L'amico che lavorava con me ha ormai la barba lunga e mormora formule di ringraziamento a Dio ad ogni manciata di parole. Ha preso qualche chilo e questo è un bene. Suo padre è morto qualche settimana fa, ma senza permesso di soggiorno non può muoversi dall'Italia. Anche i soldi sono un problema, ma inshallah per quelli gli strozzini hanno tempi più brevi.
Per calmarsi prega e snoda con le dita la lunga barba color cenere. Sono fortunato, dice, perché ero perduto mentre ora seguo la via di Dio. Non eri perduto, vorrei dirgli. Eri solo povero e lo sei anche ora. Povero, straniero e solo, escluso dai mestieri per cui hai studiato, quelli che conosci e per cui hai talento. Quei mestieri puoi solo farli gratis, o al massimo in cambio di un mazzo di buoni pasto da quattro euro e cinquanta. Buoni pasto che ti aiutano a malapena a mangiare, e che di certo non ti faranno avere il permesso di soggiorno per andare sulla tomba di tuo padre.
Se ci fosse una giustizia - gli dico indicando l'imponente palazzo razionalista nel quale il mio amico trascorre tutti i suoi pomeriggi - tu lavoreresti lì dentro. Sporgendosi dalla facciata, un'enorme bandiera rossa sussulta cercando di afferrare un autobus immobile alla fermata.

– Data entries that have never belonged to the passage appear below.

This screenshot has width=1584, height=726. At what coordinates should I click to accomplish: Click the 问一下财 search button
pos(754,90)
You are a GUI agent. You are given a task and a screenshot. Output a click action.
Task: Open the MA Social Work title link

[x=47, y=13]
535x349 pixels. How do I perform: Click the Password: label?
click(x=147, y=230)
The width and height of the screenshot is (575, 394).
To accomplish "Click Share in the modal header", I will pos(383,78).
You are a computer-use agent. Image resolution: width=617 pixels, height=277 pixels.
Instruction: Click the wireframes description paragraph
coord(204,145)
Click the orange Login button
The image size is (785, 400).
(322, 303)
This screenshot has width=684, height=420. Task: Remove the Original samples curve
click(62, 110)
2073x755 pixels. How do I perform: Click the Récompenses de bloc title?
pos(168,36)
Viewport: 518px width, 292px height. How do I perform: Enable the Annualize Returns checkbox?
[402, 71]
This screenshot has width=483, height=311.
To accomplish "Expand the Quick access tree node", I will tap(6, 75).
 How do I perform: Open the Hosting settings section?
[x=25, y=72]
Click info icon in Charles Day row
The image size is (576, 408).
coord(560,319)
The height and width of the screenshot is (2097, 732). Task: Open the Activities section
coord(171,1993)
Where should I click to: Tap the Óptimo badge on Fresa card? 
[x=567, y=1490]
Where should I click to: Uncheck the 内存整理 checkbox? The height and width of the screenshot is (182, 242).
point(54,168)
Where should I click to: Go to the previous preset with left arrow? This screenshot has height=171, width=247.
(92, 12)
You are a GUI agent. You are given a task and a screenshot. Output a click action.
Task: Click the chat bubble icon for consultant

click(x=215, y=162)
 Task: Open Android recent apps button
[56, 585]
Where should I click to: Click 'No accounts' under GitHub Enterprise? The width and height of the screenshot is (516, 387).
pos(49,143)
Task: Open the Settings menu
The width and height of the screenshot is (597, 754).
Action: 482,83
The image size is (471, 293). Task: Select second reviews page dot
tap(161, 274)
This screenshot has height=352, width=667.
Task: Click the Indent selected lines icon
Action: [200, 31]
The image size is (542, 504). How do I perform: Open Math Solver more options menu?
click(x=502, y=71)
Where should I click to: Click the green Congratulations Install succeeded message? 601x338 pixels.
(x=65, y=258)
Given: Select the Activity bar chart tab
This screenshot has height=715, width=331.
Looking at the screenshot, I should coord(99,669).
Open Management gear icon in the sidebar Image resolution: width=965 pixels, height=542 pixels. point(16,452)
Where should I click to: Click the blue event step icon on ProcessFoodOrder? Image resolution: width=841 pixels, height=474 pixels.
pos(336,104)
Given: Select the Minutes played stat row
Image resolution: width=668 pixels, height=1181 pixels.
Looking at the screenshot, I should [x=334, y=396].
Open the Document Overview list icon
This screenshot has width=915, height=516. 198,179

La giustizia non c'entra, mi risponde l'amico con aria rapita, è qualcun altro che decide. La crisi crea interessanti cortocircuiti. C'è chi tira in ballo Dio per spiegarsi la propria esclusione da un lavoro che già fa e che riguarda un'organizzazione ancora in teoria profondamente venata di marxismo.
Quando viene il mio turno di raccontare, dico che sono tutto sommato felice perché non lavoro più tutti i giorni e torno finalmente a scoprire i fine settimana. In realtà mi vergogno molto a dirglielo, perché lui lavora senza giorni liberi, né ferie, né malattia da quasi sette anni. Ma non importa, mi dice. Io sono fortunato.